Coolsnap hq2 camera

Confocal microscopy was carried out with a TCS-SP8 upright confocal laser scanning microscope equipped with 63× oil immersion objective (NA = 1.4; Leica, Microsystems). Alexa 488 and GFP were excited at 488 nm and observed in a 505–540 nm window. Alexa 594 was excited at 594 nm and observed in a 600–630 nm window. Alexa 647 was excited at 633 nm and observed in a 650–700 nm window. For dual color acquisition, images were sequentially acquired in line scan mode (average line = 2). Overlays were performed with post acquisition Leica Confocal Software functions to obtain the presented snapshots. Golgi exit of granules was monitored by time-lapse fluorescence microscopy using a spinning-disc confocal microscope.

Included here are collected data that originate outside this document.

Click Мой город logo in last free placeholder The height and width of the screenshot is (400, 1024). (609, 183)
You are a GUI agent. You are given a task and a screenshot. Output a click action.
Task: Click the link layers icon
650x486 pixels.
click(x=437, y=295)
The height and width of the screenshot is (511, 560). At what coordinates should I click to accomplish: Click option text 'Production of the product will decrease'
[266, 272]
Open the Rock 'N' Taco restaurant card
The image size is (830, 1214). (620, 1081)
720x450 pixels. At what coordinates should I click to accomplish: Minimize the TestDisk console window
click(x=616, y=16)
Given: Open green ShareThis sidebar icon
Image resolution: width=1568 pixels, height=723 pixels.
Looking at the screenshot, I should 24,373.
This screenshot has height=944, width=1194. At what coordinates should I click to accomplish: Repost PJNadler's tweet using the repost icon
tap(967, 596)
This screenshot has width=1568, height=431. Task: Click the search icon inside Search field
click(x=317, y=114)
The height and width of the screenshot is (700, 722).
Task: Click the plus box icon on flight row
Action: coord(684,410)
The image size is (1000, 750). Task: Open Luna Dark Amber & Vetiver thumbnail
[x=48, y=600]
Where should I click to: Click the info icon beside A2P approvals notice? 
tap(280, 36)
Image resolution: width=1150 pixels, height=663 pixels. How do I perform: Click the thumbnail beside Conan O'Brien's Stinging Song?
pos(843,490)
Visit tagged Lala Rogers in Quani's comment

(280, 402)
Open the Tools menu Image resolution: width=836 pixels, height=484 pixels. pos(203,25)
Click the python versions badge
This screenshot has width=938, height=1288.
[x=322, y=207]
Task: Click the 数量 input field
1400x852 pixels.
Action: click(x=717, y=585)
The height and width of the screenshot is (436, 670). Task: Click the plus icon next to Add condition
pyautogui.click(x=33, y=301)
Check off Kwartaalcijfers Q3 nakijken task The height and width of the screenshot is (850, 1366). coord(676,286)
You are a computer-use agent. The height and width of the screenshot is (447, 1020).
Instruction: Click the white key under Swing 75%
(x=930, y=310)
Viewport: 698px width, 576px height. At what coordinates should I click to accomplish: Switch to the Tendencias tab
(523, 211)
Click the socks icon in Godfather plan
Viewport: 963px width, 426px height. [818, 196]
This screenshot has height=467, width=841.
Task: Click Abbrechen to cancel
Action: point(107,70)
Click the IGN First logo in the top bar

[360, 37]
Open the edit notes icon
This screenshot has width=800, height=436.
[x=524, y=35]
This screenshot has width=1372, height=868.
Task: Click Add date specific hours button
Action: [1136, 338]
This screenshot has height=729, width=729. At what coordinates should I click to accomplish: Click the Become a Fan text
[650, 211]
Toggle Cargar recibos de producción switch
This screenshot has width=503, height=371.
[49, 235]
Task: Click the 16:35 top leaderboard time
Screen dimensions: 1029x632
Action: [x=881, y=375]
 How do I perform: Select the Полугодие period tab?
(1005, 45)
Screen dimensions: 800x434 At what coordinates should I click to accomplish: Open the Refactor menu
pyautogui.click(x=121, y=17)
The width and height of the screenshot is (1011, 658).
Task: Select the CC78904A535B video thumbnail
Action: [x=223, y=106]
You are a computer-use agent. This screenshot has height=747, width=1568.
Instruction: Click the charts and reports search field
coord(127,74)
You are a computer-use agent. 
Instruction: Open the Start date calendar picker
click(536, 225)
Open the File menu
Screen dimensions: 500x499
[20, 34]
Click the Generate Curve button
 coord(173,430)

This microscopy was carried out with a Yokogawa CSU-22 spinning-disc head on a Nikon TE-2000 U microscope equipped with a 100× NA 1.4 oil immersion objective and a Coolsnap HQ2 camera, a NanoScanZ piezo focusing stage (Prior Scientific) and a motorized scanning stage (Marzhauser). This microscope was steered with Metamorph 7.1 (Universal Imaging Corporation). The fast scan mode at 512 × 512 pixel resolution was used. Video sequences were acquired at 5 frames s⁻¹ (100–200 ms exposures).